India to participate in Moscow, Hague meet on AfghanistanMarch 18th, 2009 - 8:11 pm ICT by IANS
New Delhi, March 18 (IANS) In a sign of its growing stakes in stabilising the violence-torn country, India will join other regional and global players in two important international conferences on Afghanistan in Moscow and the Hague that will be held later this month.
The Prime Minister’s Special Envoy on Pakistan Satinder Lambah is likely to represent India at a regional security conference organized by the six-nation Shanghai Cooperation Organization (SCO) in Moscow March 27 that will focus on promoting stability in that country.
Iran and Pakistan, who are also observers at the SCO, have also been invited for the meeting.
Russia, which holds the current SCO presidency, has also sent out invitations to Turkey, the Group of Eight nations, the UN, as well as the North Atlantic Treaty Organization (NATO) for what is shaping to be a landmark international conclave on Afghanistan.
The Moscow meet will be followed by another international conference on the future of Afghanistan at The Hague March 31, which will be chaired by the United Nations.
UN Secretary General Ban ki-Moon is also expected to attend the meet. Foreign ministers and representatives of international organisations involved in security and reconstruction operations in Afghanistan, including India and Iran, have been invited for this important conference.
The invitations to participate in these conferences underline the increasing appreciation of India’s multi-faceted reconstruction activities in Afghanistan and its crucial role in stabilising the country that has fallen prey to a resurgent Taliban.
India will advocate an integrated approach towards stabilization of Afghanistan, that will include a more prominent role for developmental initiatives besides military and security components in creating a zone of peace, said government sources.
India is not in favour of the speculated US’ strategy of roping in what they call the “good Taliban” to give them a stake in a future power-sharing arrangement in that country. New Delhi believes that there are no good Taliban or bad Taliban and thinks such a move is fraught with serious consequences for stability of the violence-torn country and the region.
The situation in Afghanistan figured prominently in discussions Foreign Secretary Shivshankar Menon had with top decision-makers in Washington last week.
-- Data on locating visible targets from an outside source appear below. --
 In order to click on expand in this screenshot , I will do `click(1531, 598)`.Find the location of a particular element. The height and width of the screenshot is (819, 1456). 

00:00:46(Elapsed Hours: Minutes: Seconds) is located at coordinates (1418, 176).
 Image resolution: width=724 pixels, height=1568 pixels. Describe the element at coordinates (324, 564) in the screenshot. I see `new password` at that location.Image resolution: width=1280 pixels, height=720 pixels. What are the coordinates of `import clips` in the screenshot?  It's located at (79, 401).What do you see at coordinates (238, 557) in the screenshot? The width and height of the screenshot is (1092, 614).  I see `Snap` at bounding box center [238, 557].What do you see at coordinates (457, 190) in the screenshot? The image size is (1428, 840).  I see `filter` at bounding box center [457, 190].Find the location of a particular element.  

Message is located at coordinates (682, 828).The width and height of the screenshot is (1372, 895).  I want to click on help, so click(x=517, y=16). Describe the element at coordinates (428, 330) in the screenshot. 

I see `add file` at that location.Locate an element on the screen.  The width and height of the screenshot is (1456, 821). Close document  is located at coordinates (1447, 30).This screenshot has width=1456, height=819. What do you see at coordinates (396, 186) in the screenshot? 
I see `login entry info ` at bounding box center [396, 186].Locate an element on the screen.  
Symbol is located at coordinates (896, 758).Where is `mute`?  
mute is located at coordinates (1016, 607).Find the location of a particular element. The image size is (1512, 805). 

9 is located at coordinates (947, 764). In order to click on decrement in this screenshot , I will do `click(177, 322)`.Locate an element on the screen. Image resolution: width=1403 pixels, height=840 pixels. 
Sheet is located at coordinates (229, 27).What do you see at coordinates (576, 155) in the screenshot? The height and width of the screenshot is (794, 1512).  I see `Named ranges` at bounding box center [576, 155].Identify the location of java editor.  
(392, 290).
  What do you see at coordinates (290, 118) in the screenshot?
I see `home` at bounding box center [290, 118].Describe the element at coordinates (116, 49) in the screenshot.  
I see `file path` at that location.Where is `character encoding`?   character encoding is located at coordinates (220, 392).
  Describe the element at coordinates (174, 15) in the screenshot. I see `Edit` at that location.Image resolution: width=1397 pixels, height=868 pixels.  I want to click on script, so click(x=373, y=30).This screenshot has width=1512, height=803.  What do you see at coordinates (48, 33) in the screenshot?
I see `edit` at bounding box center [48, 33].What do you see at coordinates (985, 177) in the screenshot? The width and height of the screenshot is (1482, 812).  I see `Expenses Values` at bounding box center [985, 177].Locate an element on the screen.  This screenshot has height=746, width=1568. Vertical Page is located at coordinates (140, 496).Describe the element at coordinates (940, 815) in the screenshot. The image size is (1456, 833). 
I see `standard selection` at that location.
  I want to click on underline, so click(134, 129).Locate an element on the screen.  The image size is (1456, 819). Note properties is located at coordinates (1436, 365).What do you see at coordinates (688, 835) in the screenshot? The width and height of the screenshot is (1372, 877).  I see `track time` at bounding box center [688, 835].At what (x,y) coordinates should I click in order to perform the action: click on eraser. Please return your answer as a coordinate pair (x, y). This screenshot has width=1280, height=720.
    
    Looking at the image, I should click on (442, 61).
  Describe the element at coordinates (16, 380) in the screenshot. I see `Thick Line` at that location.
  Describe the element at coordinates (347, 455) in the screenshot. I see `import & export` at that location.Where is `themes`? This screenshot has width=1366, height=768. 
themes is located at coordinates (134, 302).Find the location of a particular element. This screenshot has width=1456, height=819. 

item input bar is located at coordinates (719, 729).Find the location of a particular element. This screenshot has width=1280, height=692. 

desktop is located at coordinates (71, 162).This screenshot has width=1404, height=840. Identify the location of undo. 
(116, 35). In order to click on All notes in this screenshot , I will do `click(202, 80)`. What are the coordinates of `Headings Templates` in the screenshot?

Menon met Secretary of State Hillary Clinton, National Security Adviser James L. Jones, US Special Representative for Pakistan and Afghanistan Richard Holbrooke and David Petraeus, the head of the US Central Command, and shared his perception of the Indian approach towards the violence-torn country.
The US is carrying out extensive strategic reviews of the situation in Afghanistan-Pakistan region, which is likely to be unveiled at the NATO conference early April.
India has pledged over $1.2 billion in various reconstruction activities in Afghanistan and has vowed to continue this work despite an attack on its Indian mission in Kabul in July last year.